— PROBLEM DETAILS —
Within the data below, count every line that includes "computer" and report the total alone.

[Start of section]

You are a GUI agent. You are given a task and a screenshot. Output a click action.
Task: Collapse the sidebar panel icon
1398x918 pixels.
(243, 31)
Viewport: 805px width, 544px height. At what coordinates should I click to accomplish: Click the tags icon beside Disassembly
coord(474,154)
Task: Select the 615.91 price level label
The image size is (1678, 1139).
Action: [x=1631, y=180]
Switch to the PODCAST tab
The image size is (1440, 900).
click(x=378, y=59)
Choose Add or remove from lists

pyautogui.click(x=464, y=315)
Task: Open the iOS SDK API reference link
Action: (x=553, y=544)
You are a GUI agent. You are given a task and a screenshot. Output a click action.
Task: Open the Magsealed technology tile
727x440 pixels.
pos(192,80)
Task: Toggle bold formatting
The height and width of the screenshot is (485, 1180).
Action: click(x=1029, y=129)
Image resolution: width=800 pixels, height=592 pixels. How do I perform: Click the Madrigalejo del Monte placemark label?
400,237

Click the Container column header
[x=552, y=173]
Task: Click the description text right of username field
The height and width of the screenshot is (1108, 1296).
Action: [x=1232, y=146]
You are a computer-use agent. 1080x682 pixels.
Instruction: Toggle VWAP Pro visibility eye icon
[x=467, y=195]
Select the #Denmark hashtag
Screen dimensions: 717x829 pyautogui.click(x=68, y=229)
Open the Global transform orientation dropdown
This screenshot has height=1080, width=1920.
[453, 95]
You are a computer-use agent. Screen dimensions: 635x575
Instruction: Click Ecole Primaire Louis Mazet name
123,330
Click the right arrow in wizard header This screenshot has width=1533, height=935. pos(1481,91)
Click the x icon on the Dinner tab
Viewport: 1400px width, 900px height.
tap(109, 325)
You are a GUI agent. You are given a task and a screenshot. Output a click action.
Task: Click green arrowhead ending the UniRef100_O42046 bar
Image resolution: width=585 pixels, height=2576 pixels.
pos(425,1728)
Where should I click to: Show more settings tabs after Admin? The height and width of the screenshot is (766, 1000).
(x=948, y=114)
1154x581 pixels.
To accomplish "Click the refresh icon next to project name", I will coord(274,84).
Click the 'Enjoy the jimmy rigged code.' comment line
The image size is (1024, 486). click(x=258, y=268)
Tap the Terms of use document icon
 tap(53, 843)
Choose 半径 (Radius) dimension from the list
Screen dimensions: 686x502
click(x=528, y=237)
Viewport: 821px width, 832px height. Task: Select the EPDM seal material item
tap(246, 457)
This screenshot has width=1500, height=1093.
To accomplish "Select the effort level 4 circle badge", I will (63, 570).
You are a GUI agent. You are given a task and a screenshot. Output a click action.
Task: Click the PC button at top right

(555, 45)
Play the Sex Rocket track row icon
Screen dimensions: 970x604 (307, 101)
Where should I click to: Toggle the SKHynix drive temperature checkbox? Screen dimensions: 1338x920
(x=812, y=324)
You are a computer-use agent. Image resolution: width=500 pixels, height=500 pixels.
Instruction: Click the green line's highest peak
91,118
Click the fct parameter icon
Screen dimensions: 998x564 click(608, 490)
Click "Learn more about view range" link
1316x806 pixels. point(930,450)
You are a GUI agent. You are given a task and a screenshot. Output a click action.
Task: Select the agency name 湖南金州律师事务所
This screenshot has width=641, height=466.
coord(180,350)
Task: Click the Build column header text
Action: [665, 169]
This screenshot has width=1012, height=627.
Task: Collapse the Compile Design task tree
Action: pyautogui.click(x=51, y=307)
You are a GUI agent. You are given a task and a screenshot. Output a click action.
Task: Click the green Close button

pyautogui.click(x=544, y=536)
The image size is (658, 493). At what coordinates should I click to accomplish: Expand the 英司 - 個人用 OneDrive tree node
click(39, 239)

[End of section]

— EXPECTED ANSWER —
3